This report, and the evaluation that informed it, examines what it takes for advocacy to build power in addition to achieving wins.
While getting policy wins and systems changes remains a necessary and important objective, what does it mean to center impacted communities as the drivers of change? What does it mean to make building their power the ultimate goal of advocacy work? What does it require of the broader ecosystem of actors—funders, professional advocates, and other allies—who also are involved in the work?
This report begins with background on BHC, describes our evaluation approach, and defines key terms. It then offers the conceptual framework we used to guide data collection and analysis, followed by our findings about advocacy that builds power. The report ends with implications for funders who support advocacy.

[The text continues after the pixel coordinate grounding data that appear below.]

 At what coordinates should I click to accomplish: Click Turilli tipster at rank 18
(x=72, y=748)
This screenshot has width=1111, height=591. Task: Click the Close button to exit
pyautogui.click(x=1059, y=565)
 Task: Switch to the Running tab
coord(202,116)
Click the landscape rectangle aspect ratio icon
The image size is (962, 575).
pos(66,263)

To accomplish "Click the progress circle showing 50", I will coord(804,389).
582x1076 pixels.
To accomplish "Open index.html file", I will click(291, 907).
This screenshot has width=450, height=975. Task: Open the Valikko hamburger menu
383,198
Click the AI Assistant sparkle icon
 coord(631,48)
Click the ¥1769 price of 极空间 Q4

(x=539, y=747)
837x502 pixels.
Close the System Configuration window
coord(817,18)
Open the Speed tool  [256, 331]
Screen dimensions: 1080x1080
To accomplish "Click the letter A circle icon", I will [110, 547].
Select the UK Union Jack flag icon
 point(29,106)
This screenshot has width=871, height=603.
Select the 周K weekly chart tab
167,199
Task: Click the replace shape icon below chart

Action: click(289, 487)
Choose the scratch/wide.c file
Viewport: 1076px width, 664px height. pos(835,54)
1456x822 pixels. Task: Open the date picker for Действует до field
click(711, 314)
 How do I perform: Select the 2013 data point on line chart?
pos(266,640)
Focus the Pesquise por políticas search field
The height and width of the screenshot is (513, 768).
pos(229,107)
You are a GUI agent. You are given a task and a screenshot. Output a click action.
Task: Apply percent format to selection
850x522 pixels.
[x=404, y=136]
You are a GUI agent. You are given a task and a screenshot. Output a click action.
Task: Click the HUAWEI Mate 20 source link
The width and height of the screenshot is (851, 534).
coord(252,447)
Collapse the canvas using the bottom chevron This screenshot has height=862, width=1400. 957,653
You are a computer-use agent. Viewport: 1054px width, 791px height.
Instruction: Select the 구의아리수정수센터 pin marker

The research for this report was conducted in close coordination with research by CSSP. The CEI and CSSP reports base their analysis on a common power building framework; they draw on the same case documentation (summarized in Appendix A); and the two reports have complementary findings. The resulting reports are companion pieces, and readers are urged to review and learn from both.
This report focuses on advocacy that builds power and what distinguishes it from advocacy focused only on a policy win. The CSSP report focuses on the power ecosystem, its six core elements, the capacities needed to build power, and how organizations in the ecosystem self-organize. The report also explores the role of grassroots organizing groups, how the ecosystem builds power, and the role of the foundation. (author abstract)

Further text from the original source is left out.